The phone rings at least once a week with a customer who’s first words, after introducing themselves, are ” I want a deal.” My first thought, which I do not say, is; ” Then go to Florida or Las Vegas.” Vermont has been fortunate to be insulated from the housing “bust” as reported in the Burlington Free Press dated March 1, 2008 by Mark Sutkosky:
“Vermont is insulated from much of the housing crunch drama afflicting other parts of the nation, Allen said. Unlike some areas, especially places like Florida and California, Vermont does not have much of an oversupply of houses and condominiums for sale, Allen said. A large oversupply tends to drive prices down sharply.Also, speculators built a lot of housing in some corners of the nation, anticipating huge profits that failed to materialize, Allen said. Vermont experienced little speculative building, he noted.For those who can afford it, Allen said 2008 might be a decent time to buy. “Prices are high relative to historic standards, but there may be pockets of opportunity because the market is slow. They might find sellers more willing to make some concessions,” Allen said. Torpy of the Champlain Housing Trust said programs to encourage affordable housing should remain intact and fully funded.
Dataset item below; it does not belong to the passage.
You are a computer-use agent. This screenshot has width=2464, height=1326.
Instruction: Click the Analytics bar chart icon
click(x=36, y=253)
But even with the high price of houses and condominiums, people with moderate incomes who are have done their research and are sure their finances are stable can buy a home, Torpy said. “If you go in the market and are an informed and wise consumer, you can find a good value,” Torpy said.
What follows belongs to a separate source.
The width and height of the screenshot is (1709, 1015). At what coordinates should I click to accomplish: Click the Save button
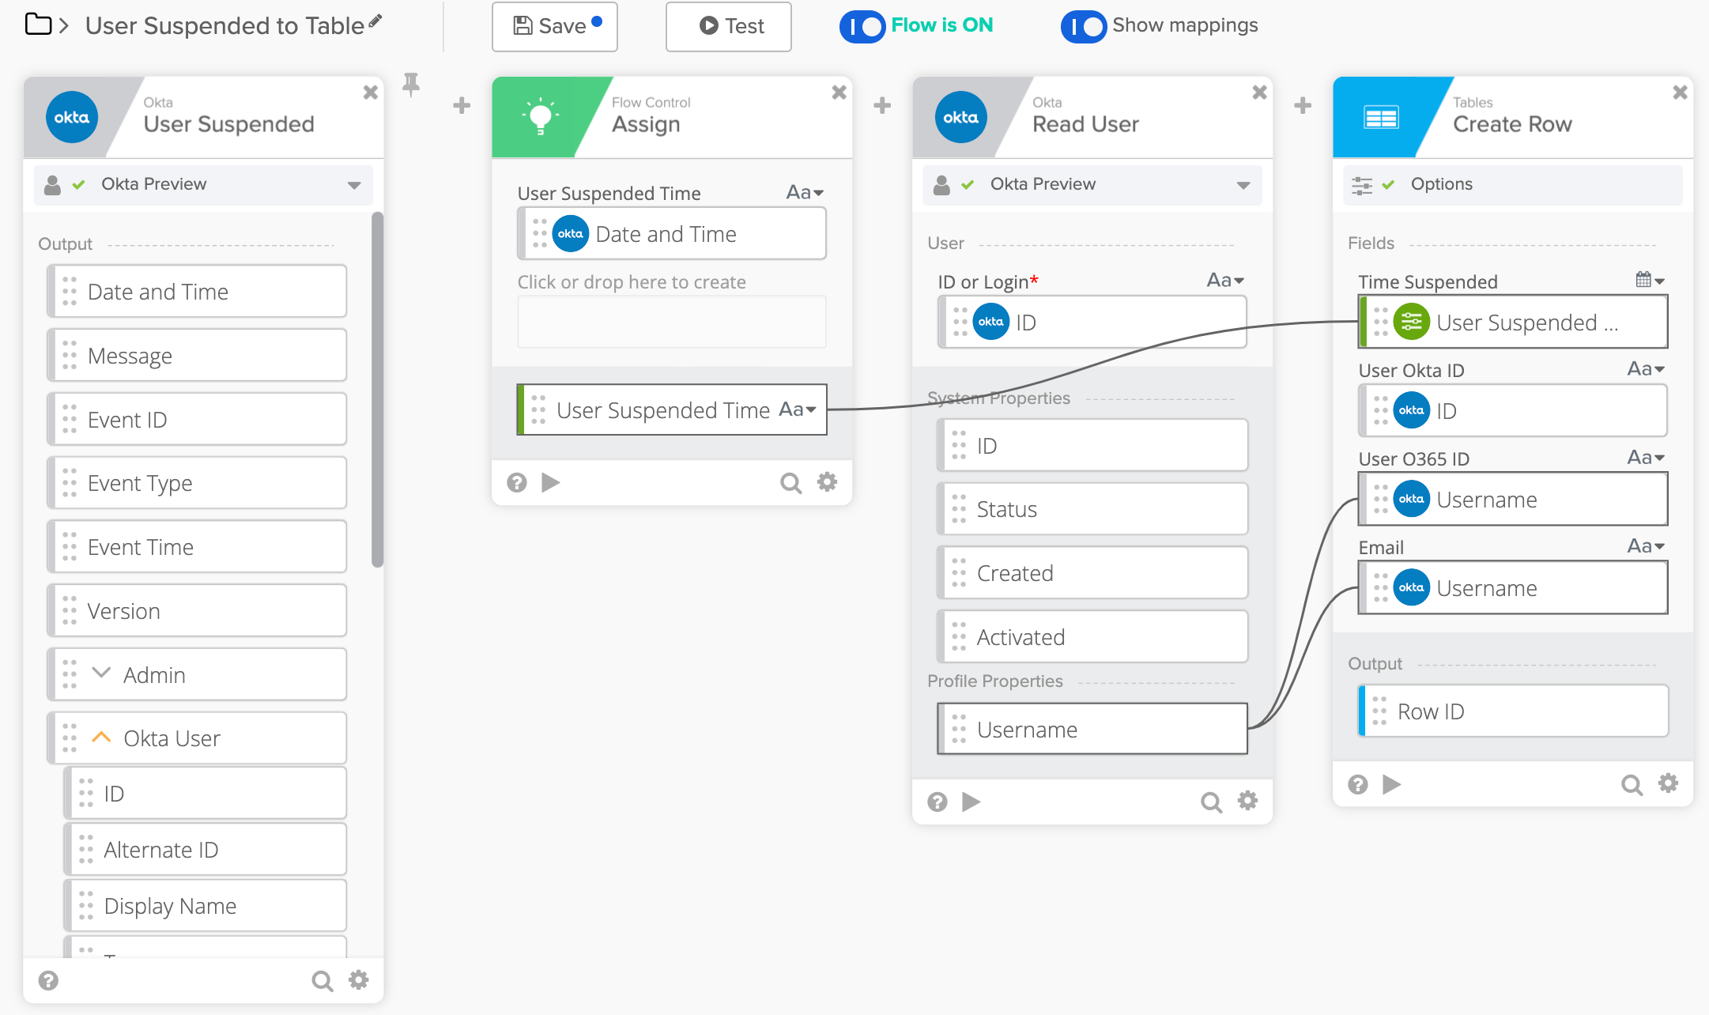tap(554, 26)
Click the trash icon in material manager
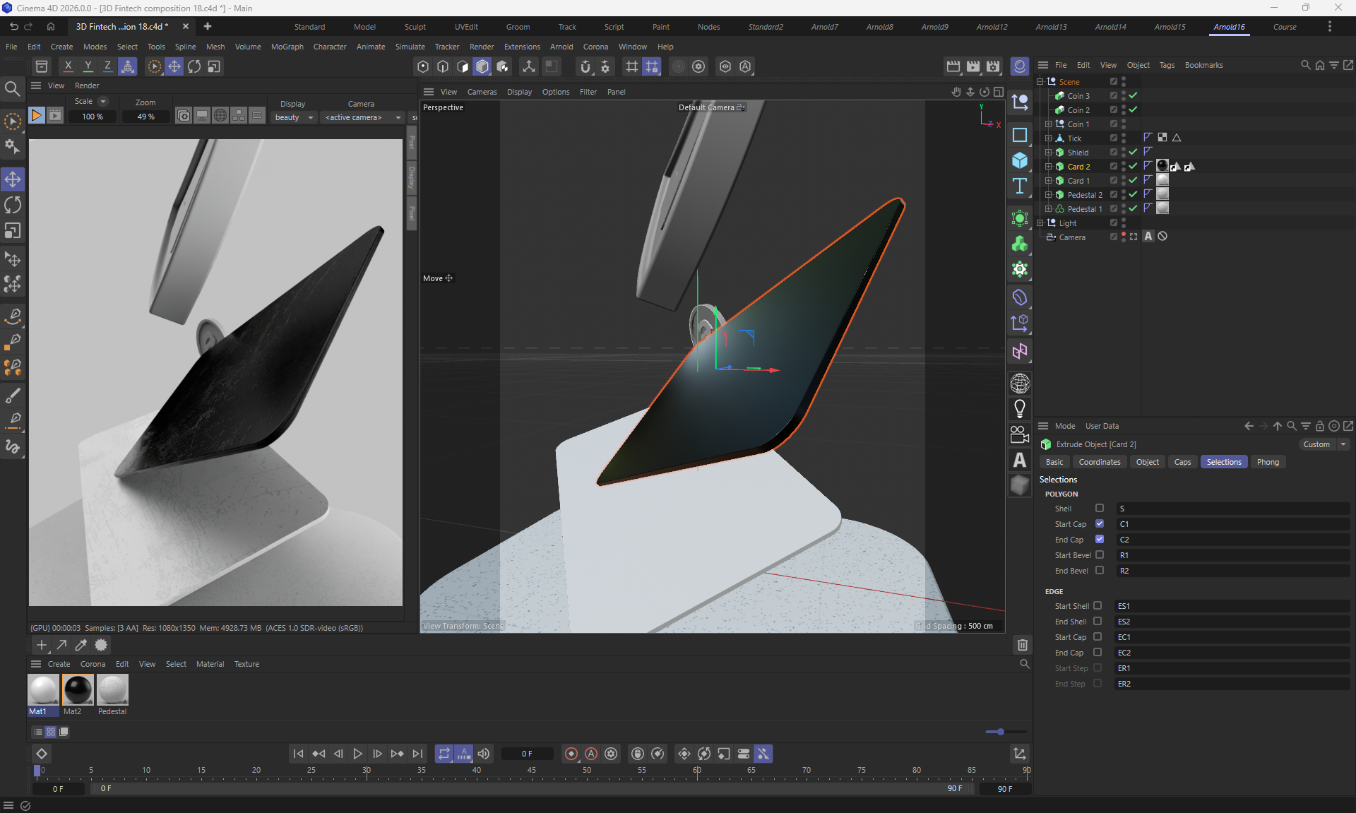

Most resort areas in Vermont have experienced a slowing of sales but the prices and the equity that people have in their houses remains stable. Properties over a million have been less affected because this buyer usually pays cash , or finances less than 50%. The slowest real estate sales areas are between $500,000 and $1,000,000. I beleive this is because that buyer would have used the equity from their primary home for a downpayment on their vacation home. Now they are reluctant to do so.